Kimi Räikkönen sicherte Lotus die zweitschnellste Runde der gesamten Tests - der Speed ist also da. Problemlos verliefen die Tage in Andalusien trotzdem nicht.

Der E21 blieb ein Mal mitten auf der Strecke stehen, ein anderes Mal kam das Auto bei einer Startübung nicht vom Fleck. Es gab Schwierigkeiten mit der Kupplung.

Im Verlaufe der Tests habe man "einige Fortschritte" gemacht, bilanzierte Räikkönen dennoch.

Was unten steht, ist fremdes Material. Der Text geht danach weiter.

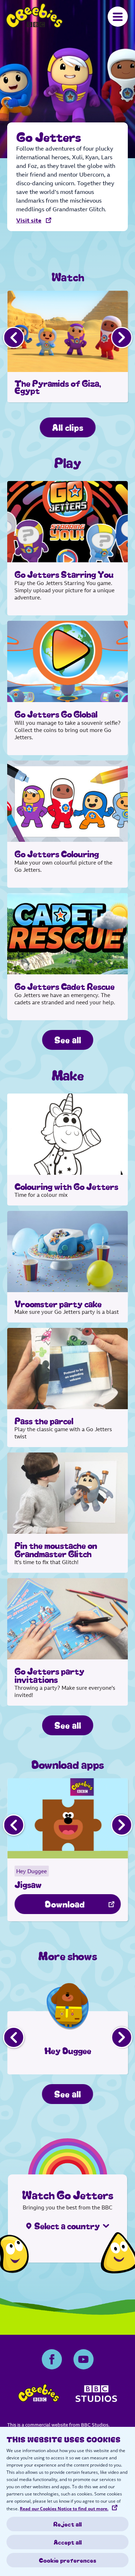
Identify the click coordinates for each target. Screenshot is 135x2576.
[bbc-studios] (96, 2396)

Allerdings räumte Lotus-Technikchef James Allison ein: "Es gibt noch einen Haufen Arbeit."

Mercedes

Mercedes kann mit dem Auftakt nicht sonderlich zufrieden sein. Insgesamt sprang nur die achtschnellste Zeit - gefahren von Nico Rosberg - heraus.

Lewis Hamilton landete außerdem mit einem Leck in der Bremsleitung in einem Reifenstapel, bei Rosbergs Boliden schlugen aufgrund eines Problems mit der Elektrik Flammen aus dem Heck.

Für Hamilton war sofort klar, dass es dem Auto an Abtrieb fehlt. Der Neuzugang warnte davor, zu schnell zu große Fortschritte vom schwäbischen Rennstall zu erwarten.

Man habe "einen Marathon und keinen Sprint" vor sich.